Economic activity increased in the first three months of this at a substantially stronger pace than expected. Most models and analysts underestimated the 3.2% advance in output in Q1, which marks a strong improvement over the 2.2% rise in last year’s Q4. Today’s update effectively puts to rest the fear that recession risk for the US economy was rising in the early months of 2019.
Today’s report also affirms that the US stock market’s rebound this year, following the sharp selloff in late-2018, was well-founded. Although Mr. Market’s volatility in recent years has been confusing, it’s fair to say that the crowd’s latest revision to an upbeat outlook aligns with today’s GDP data.
The Q1 report also confirms the analysis that the US economy has been stabilizing, or better, in 2019 after a slowdown in last year’s second half.

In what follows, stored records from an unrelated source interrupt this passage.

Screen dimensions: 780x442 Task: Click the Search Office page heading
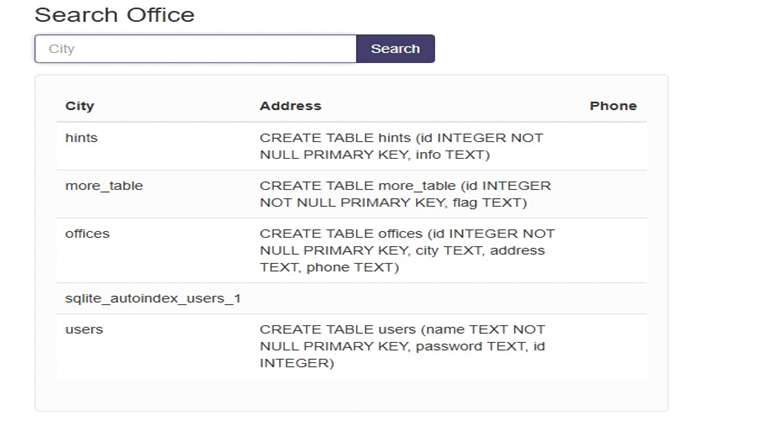point(114,15)
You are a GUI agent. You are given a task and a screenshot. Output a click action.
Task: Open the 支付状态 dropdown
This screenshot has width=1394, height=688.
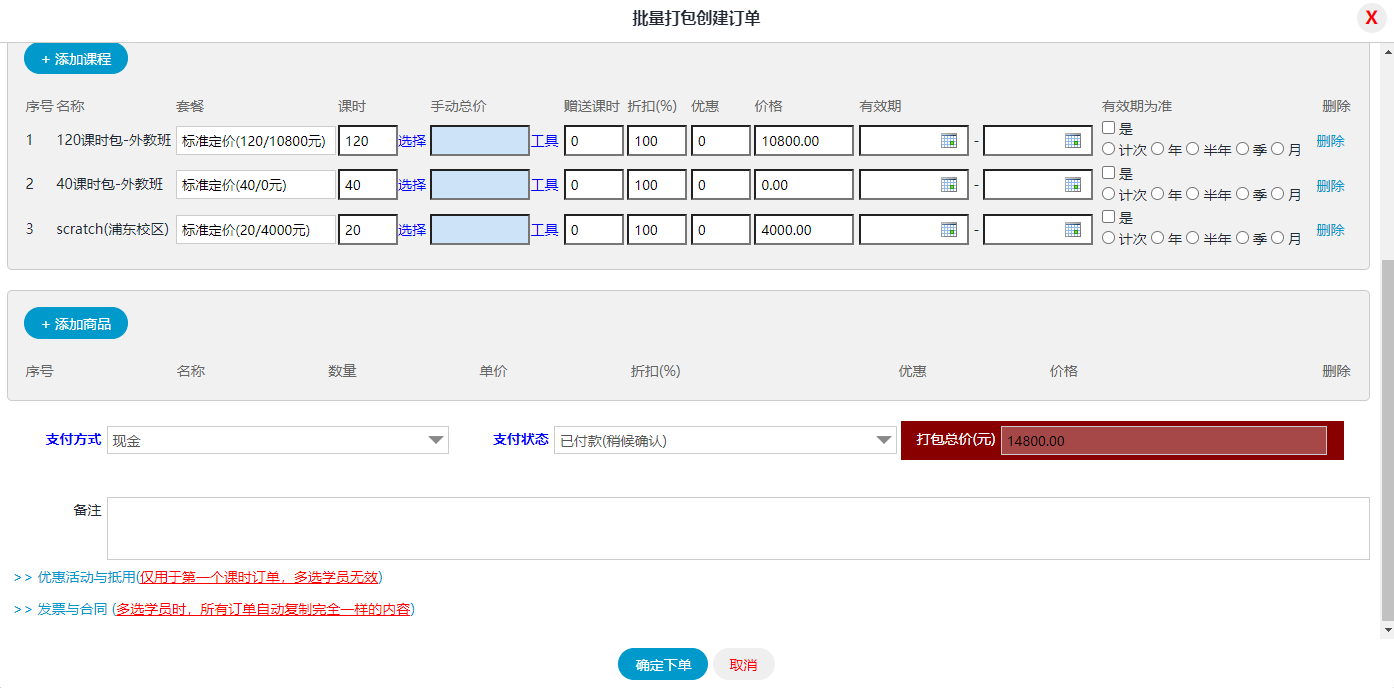point(724,440)
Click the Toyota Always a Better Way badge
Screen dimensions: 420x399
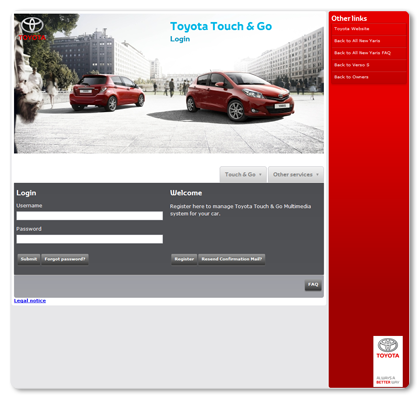coord(388,361)
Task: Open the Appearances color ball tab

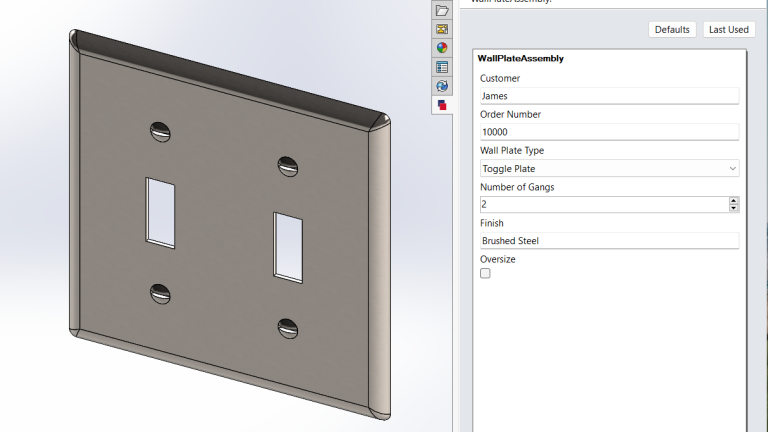Action: pos(442,48)
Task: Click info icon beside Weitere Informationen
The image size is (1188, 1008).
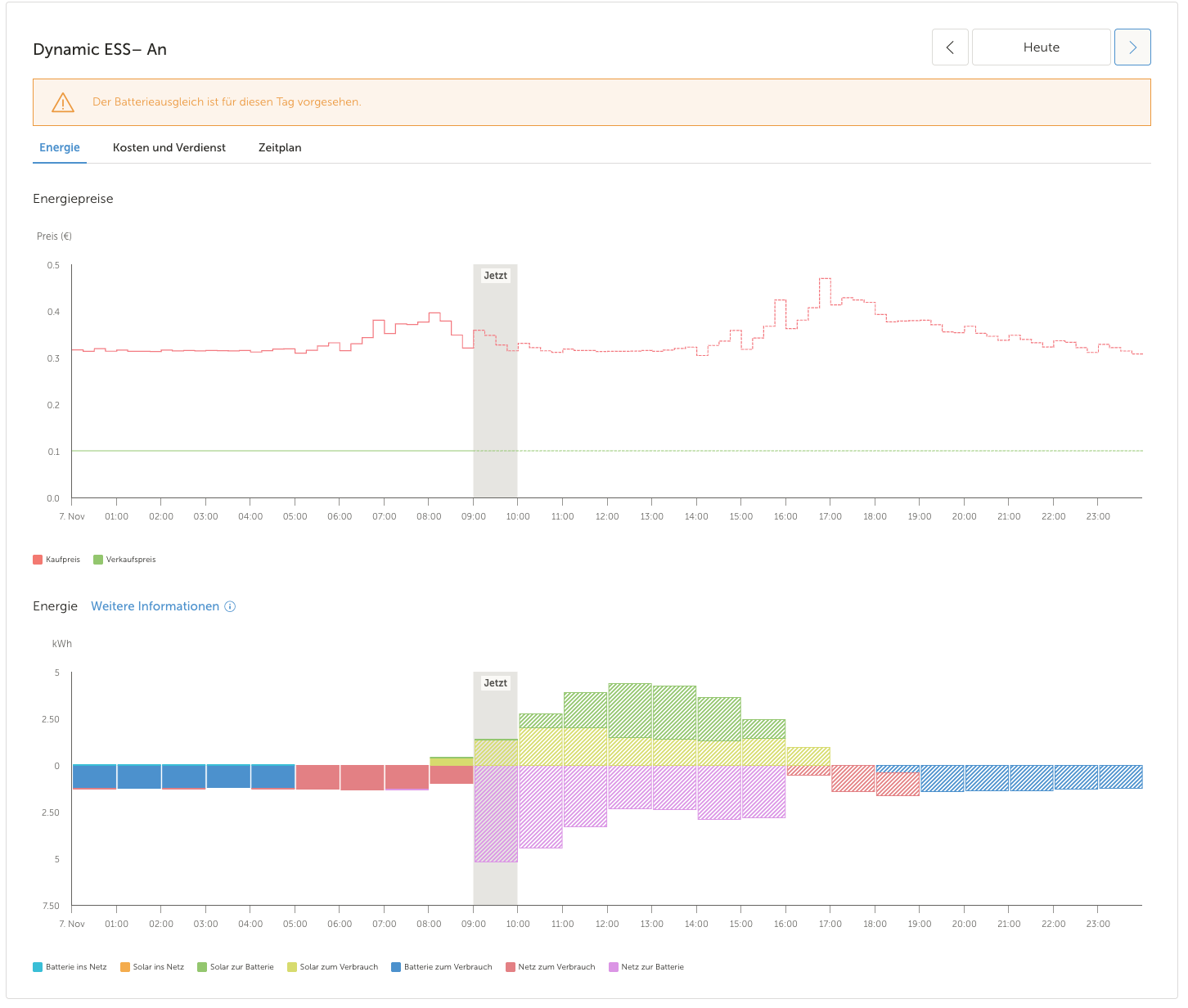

The one caveat, if we can call it that, is that the nominal one-year GDP trend (before adjusting for inflation) slipped fractionally in Q1. Output growth eased to a 5.1% year-over-year advance, marking the second round of quarterly deceleration.
In real terms, by contrast, the one-year trend resumed its upward march after briefly and incrementally stumbling in Q4. GDP advanced 3.2% in Q1 vs. the year-ago quarter – the fastest pace in nearly four years.

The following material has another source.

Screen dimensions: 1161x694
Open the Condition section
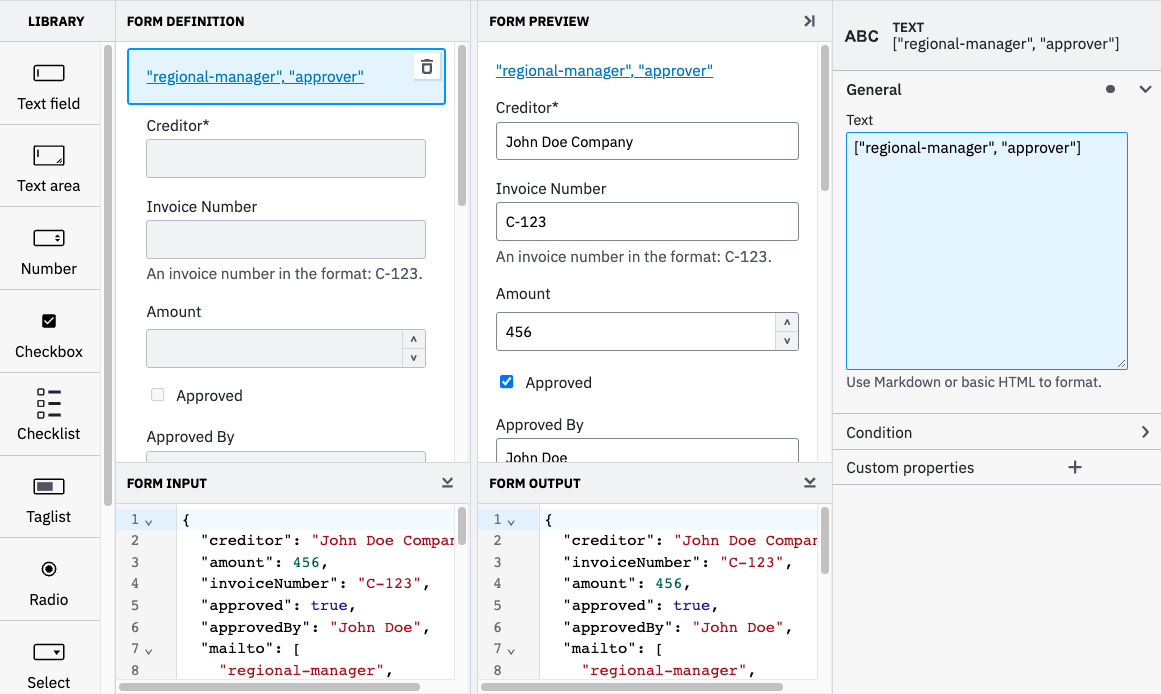996,432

The report “helps offset fears of slowing global growth,” notes the managing director of global market research at FTSE Russell. “At a time of lingering US-Chinese trade uncertainty and weak economic data everywhere from Germany to Korea to Japan, strong U.S. data acts as an insurance policy against further global economic weakness,” Alec Young tells CNBC. “And with inflation still subdued, it’s too early to start worrying about Fed rate hikes again.”